Relationships, at one time, were developed in order to win influence. Now that we are losing influence in our relationships, our numbers are in trouble.

So be it; and good riddance. Relationships ought to be the goal of ministry, not a tool for getting people involved in ministry programs. Declining numbers force us to focus on the relationships as the goal of ministry. (I'd secretly like to think that the church may even grow in numbers if we start treating the relationships as the goal of ministry).

I'm not worried about declining numbers. I think it might be a blessing in disguise, forcing us to look out our big, bulky structures and how we build relationships as the goal of our ministry.

At Clarkfield Lutheran, we've restructured to do away with that 60+ person committee structure. We're down to 20 positions. And we are focusing on the relationships we develop through our ministry. Our ministry programs (the ones that still run smoothly) are about building relationships with people. People and our relationships with them are our goal. We want better relationships.

I have used two terms to talk about this important shift: our structures should be both "nimble" and "flat."

Nimble means that the church must shake off its big, bulky structures in favor of something more flexible, more nimble, better able to move with changing culture and times. I like to picture myself at both 350lbs and 175lbs. At 350lbs, my 5 foot 8 inch frame would be WAY to bulky to shift if something came my way. But at 175lbs, I might have a shot. We need to be nimble, shaking off big, bulky structures that weight us down.

The other term, "flat," is one that I think is also very important and it emphasizes the importance of building relationships for the sake of building relationships. Flat structures are structures are not towering with hierarchical authority, but authority resides much lower on the totem pole. Flat structures take advantage of where authority really comes from. Online social networking has flattened our world significantly. People decide what is trendy by viewing what others in their social networks are talking about. We even use terms like "trending" when something on Twitter is being talked about a lot.

Mainstream news media likes to check in with their Twitter followers to see what is trending on Twitter. Images and quotes are "shared" and "liked" on Facebook. Posts with more "shares" and "likes" have more influence. And the people on the bottom of the totem pole are deciding what has authority and influence. No one is telling these people what is trendy. The design world once set the tone for what is trendy; now they only follow trends and try to anticipate the next trend.

This is not to say that the church must follow the trends of the culture. Some will use what I am saying to justify that the church in needs to be trendy and accommodating to the culture. Nothing could be more detrimental to the church. This is what we've done in the past; we've tried to build relationships by being trendy and therefore winning influence. But the relationships themselves are the end goal, not the means to an end. Paying attention to what is trending is a tool for building relationships, not the other way around. We don't accommodate, we speak the truth in love, building relationships with the people God has put us into relationship with.

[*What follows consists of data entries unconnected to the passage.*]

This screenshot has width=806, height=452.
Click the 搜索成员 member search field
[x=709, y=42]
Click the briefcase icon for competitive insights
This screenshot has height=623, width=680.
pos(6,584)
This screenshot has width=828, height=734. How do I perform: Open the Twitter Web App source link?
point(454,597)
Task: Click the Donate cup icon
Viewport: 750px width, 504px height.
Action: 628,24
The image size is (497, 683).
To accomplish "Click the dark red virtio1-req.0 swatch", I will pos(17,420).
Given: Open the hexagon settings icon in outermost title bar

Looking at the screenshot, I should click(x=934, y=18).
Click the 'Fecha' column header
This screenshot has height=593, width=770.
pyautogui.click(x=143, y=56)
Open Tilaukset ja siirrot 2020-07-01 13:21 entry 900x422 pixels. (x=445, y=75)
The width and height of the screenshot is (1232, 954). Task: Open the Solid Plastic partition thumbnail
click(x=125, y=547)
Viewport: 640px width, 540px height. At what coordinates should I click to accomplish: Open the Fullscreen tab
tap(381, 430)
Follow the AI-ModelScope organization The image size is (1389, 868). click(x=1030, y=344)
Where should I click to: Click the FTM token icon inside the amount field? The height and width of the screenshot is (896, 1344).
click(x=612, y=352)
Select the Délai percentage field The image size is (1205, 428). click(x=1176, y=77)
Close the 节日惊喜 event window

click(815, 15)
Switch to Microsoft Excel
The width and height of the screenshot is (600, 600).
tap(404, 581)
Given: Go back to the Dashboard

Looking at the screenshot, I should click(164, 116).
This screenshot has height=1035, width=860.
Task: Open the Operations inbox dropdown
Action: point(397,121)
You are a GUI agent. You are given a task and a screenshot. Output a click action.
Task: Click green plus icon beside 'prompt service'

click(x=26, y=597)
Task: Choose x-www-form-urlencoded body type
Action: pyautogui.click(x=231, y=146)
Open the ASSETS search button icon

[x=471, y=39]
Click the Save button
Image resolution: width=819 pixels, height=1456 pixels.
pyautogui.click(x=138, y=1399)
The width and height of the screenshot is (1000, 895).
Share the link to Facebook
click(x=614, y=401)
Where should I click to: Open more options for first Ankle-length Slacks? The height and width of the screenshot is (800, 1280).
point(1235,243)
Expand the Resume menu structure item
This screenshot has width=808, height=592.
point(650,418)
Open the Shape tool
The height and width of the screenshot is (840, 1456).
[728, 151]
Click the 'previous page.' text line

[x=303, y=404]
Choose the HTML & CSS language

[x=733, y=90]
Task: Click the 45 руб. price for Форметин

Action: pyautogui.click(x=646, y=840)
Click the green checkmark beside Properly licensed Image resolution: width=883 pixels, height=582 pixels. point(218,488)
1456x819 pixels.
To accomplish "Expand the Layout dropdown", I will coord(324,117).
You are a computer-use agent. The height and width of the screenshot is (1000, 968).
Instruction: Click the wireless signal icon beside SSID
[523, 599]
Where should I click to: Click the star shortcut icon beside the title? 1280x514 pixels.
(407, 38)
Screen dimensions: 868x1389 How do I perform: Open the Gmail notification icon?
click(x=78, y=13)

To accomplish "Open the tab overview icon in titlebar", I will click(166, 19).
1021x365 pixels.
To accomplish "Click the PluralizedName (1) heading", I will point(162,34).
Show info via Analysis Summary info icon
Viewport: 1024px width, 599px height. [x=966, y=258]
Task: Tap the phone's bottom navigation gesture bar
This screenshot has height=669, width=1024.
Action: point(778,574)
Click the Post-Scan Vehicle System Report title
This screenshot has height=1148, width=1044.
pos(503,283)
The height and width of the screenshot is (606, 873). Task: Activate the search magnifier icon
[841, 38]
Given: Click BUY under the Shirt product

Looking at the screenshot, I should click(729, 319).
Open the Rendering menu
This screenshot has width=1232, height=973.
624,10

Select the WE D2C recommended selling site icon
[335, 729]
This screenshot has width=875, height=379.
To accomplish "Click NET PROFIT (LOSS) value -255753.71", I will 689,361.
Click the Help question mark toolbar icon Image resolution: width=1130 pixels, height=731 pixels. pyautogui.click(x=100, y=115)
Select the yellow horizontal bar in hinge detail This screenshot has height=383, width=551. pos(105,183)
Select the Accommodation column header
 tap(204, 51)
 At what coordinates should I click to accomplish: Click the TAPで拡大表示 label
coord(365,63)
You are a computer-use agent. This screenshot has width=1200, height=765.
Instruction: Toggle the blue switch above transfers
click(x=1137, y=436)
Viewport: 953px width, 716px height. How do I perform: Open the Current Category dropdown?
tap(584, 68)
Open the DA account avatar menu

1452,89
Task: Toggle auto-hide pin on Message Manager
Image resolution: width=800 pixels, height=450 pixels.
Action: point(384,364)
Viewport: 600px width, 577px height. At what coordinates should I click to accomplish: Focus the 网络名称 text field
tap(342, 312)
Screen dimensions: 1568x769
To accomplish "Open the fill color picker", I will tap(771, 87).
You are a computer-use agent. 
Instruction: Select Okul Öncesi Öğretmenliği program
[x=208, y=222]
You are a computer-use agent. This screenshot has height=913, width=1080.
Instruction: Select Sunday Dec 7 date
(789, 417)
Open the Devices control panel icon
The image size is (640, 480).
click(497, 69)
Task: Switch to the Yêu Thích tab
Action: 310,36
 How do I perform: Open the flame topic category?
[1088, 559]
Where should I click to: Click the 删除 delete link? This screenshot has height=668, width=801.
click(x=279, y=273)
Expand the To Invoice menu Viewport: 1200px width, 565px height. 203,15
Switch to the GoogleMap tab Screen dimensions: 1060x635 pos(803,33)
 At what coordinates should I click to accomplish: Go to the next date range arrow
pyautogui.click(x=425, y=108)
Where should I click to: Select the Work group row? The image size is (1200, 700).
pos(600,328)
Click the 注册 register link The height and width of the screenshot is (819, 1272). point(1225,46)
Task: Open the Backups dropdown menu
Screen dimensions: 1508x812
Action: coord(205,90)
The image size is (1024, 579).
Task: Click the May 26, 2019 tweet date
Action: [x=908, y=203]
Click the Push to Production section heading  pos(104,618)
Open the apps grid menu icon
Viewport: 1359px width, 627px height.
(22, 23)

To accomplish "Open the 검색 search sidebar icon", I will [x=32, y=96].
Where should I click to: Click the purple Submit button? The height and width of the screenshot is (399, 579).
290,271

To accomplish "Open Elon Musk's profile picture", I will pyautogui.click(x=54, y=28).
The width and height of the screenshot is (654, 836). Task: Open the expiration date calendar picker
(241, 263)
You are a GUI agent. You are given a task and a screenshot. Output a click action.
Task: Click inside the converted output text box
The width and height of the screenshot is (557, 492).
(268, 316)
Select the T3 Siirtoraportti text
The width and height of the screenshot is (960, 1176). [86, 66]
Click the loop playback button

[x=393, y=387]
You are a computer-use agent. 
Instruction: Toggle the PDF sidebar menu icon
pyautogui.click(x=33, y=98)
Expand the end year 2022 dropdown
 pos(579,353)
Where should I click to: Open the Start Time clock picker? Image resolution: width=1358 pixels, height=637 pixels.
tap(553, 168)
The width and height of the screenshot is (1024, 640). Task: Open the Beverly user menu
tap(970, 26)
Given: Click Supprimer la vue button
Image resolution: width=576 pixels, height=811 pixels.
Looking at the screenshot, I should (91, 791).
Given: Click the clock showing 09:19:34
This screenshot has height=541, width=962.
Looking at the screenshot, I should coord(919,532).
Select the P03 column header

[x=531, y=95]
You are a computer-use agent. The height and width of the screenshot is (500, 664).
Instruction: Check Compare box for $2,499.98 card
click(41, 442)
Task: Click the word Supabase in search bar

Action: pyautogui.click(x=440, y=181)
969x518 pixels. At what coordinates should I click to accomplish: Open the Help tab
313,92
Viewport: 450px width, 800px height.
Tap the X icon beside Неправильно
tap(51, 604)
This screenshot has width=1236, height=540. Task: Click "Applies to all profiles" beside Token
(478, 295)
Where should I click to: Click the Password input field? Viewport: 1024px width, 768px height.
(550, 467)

If there is a synod life in twenty five years it will have to be both nimble and flat. The same is true of churchwide life as well, I think. We're trying to be nimble and flat in the church I serve. We are trying to shake off big, bulky structure so we can build relationships.

My refrain for the next 25 years in ministry will likely be this: "Jack be nimble; Jack be quick," because if I am not, really great opportunities for building relationships will be lost. Big, bulky structures and relationships for the sake of programs and influence will block my view of Christ moving in my midst. Christ will walk right by, maybe in the person who is hungry or hurting, and I will never see him. The church needs to be on the move with God, not bogged down by bulky structure. "Jack be nimble; Jack be quick."